In my experience, the people whom I think of as genuinely kind are not blind to their occasional lapses. They know their strengths, their weaknesses, and they never give up trying to do better, even when no one seems to notice or care. If they slip up, they recognize what went wrong. They're mindful, observant, they listen, and yes, they smile at you. And maybe they'll read that sign to be kind and think to themselves -- okay, a smile is needed here, let me deliver.
Now, what was I doing early in the morning at a McFarland Cafe? Well, it had actually been a trying morning. My mother called many, many times with the usual stuff, though inserted in her litany of complaints was one that I did need to address. Not that doing so would help improve her outlook on the world, but still -- fixing that one glitch was important and it did occupy a good chunk of my time today. Feeling somewhat sympathetic to all that was thrown at me from before I was even fully awake, Ed asked -- want to bike over to that coffee shop in McFarland for breakfast?
And so after a brief walk to feed the animals...
(there is one day lily plant that forgot it's not yet July!)
(look what else is about to burst into a sea of purple, right behind the barn!)
(let me not neglect the Bresse hens...)
... we got on our bikes and headed... east! Over the river and through the woods...
It's such a nice ride. Easy, too. McFarland is only about a half hour bike ride from the farmhouse. And the morning is nippy but beautiful!
The coffee shop is spacious and colorful...

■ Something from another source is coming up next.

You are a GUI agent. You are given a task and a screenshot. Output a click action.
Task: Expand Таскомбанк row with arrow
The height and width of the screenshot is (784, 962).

... but it's such a brilliant day, that we take our croissants and drinks to the outside table -- me, warming up in the sun, Ed, sticking to the shade.
And I said as much -- isn't this simply the best? These are words that always lead us to the same reflection, which honestly, isn't totally unrelated to my earlier mention of kindness: we are all not grateful enough. For what we have in life. Focusing too much on that what is missing. (To bring it back home, my mother can get incensed, absolutely incensed that an aide will not run to her room and bring her a missing cookie from the tray the minute she presses the emergency call button. Dont even ask how many times in the course of the day she presses that button. You;re guessing twenty? Thirty? You are off by a lot.)
Ed and I both lived for long spells in places that had no plumbing (me, at my grandparents' village home, Ed -- in the woods, for a few months, in Tennessee, then in an old farm in Wisconsin. Also without plumbing) and so we always bring it back to the toilet: you don't appreciate on a daily basis your toilet, do you? What if you had to live without one for a while? (Because so many people do...) Go use an outhouse in the winter on a regular basis. You get to really love your shower and the modern waste management system.
It's hard to practice gratitude. You say the right words, think the right thoughts and then the next minute you go back to griping about not getting good service at a restaurant, or a child's loud voice on an airplane, or your colleague's better parking spot allocation at work. Never mind that you sat down and had a whole meal prepared for you, and yes, you were once that child with a loud voice, and hey, it's a parking spot. For a car. That you drive. As opposed to horse and wagon, on the coldest days of the winter.
Ed and I talked, too, about slavery and communism and authoritarian autocrats and religion. And toilets. That's what happens when you step out of the quiet of a farmhouse life.
I then spent the whole morning on taking care of my mother's stuff, with only a short break for more pleasant readings. The afternoon? Appointments. Remember, I over-scheduled myself.
In the evening, Ed's engineering friends, including the Polish young man and his very pregnant wife, are here for a supper of take-out Thai. The good thing about these people is that they are young and charming and totally pleasant to be with. We ate on the porch. A little cool, but still -- so very beautiful.
Not such a quiet day maybe, but stunning in its simple, late spring beauty.